■ **REQUESTS**:
A – Answer these questions using the May 2013 temperature report:
(i) What global climate trend since Nov. 16, 1978 does it give?
(ii) What is the revised April figure for the Tropics?
(iii) Where was the coldest area on the globe in May, compared to seasonal norms?
B – Reproduce the part of the May 2013 temperature report starting with "May 2013_tlt_update_bar" and going on through "Alabama in Huntsville.".
┌─ SOURCE PASSAGE
Global Temperature Report: May 2013

by Philip Gentry, UAH and Dr. Roy Spencer

MAY2013_map

 

Global climate trend since Nov. 16, 1978: +0.14 C per decade
May temperatures (preliminary)

Global composite temp.: +0.07 C (about 0.13 degrees Fahrenheit) above 30-year average for May.

UAH_LT_1979_thru_May_2013_v5.5

Northern Hemisphere: +0.16 C (about 0.29 degrees Fahrenheit) above 30-year average for May.
Southern Hemisphere: -0.01 C (about 0.02 degrees Fahrenheit) below 30-year average for May.
Tropics: +0.11 C (about 0.20 degrees Fahrenheit) above 30-year average for May.
April temperatures (revised):
Global Composite: +0.10 C above 30-year average
Northern Hemisphere: +0.12 C above 30-year average
Southern Hemisphere: +0.09 C above 30-year average
Tropics: +0.17 C above 30-year average
(All temperature anomalies are based on a 30-year average (1981-2010) for the month reported.)

Notes on data released June 4, 2013:

May 2013_tlt_update_bar



Global average temperatures and the tropics continued a slow cooling drift in May, downward from a warm January, said Dr. John Christy, a professor of atmospheric science and director of the Earth System Science Center (ESSC) at The University of Alabama in Huntsville.
Compared to seasonal norms, during May the coldest area on the globe was in northern Greenland, where the average temperature was as much as 3.75 C (about 6.7 degrees Fahrenheit) cooler than seasonal norms. Compared to seasonal norms, the “warmest” area on the globe in May was in the northern Siberia. Temperatures there were as much as 3.91 C (about 7.0 degrees Fahrenheit) warmer than seasonal norms for May.
Archived color maps of local temperature anomalies are available on-line at:
http://nsstc.uah.edu/climate/

The processed temperature data is available on-line at:
vortex.nsstc.uah.edu/data/msu/t2lt/uahncdc.lt
As part of an ongoing joint project between UAHuntsville, NOAA and NASA, Christy and Dr. Roy Spencer, an ESSC principal scientist, use data gathered by advanced microwave sounding units on NOAA and NASA satellites to get accurate temperature readings for almost all regions of the Earth. This includes remote desert, ocean and rain forest areas where reliable climate data are not otherwise available.
└─
┌─ COLLECTED DATA
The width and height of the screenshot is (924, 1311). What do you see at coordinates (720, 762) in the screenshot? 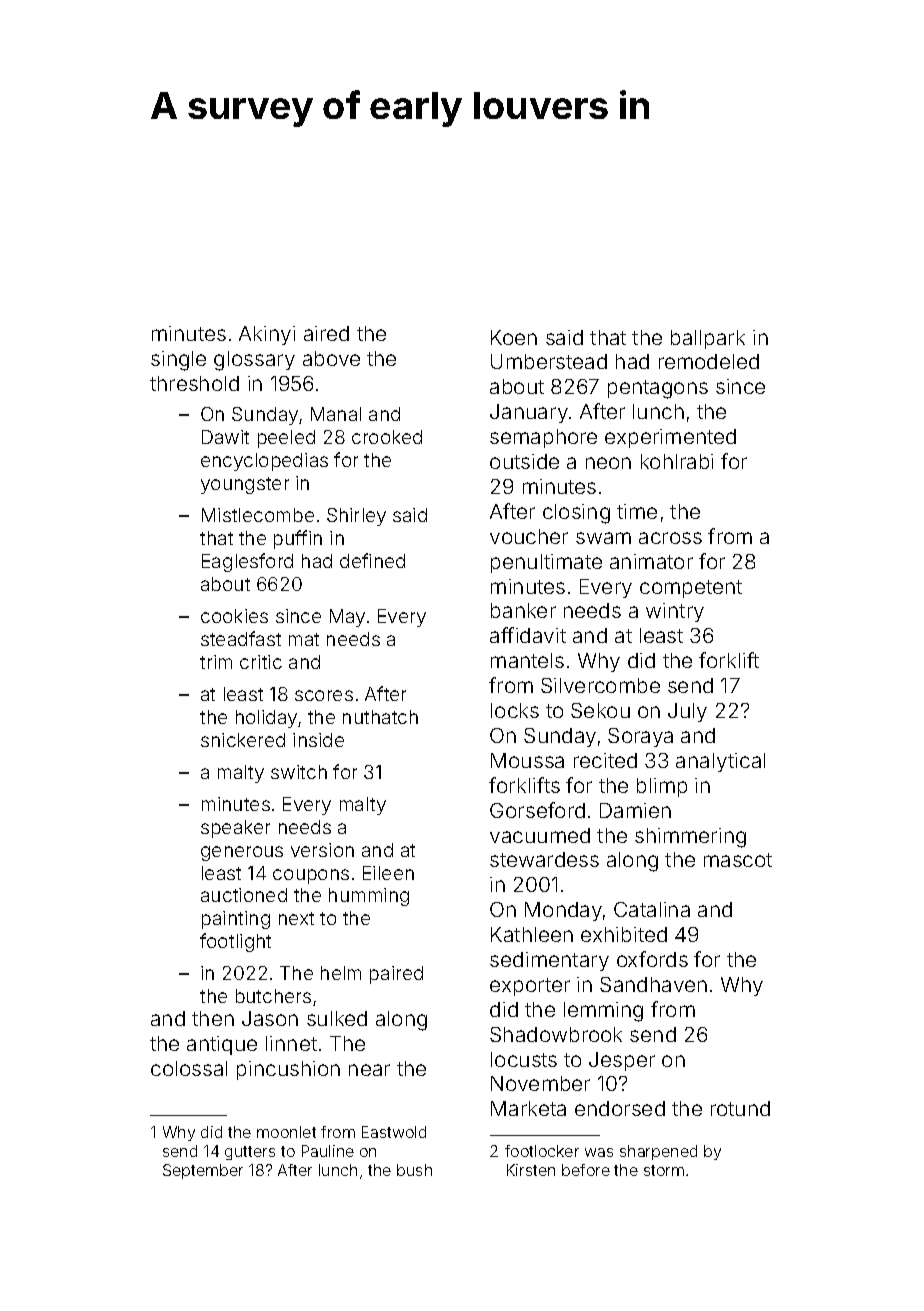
└─
■ **PER-TASK ANSWERS**:
A –
(i) +0.14 C per decade
(ii) +0.17 C above the 30-year average
(iii) Northern Greenland

B –
May 2013_tlt_update_bar



Global average temperatures and the tropics continued a slow cooling drift in May, downward from a warm January, said Dr. John Christy, a professor of atmospheric science and director of the Earth System Science Center (ESSC) at The University of Alabama in Huntsville.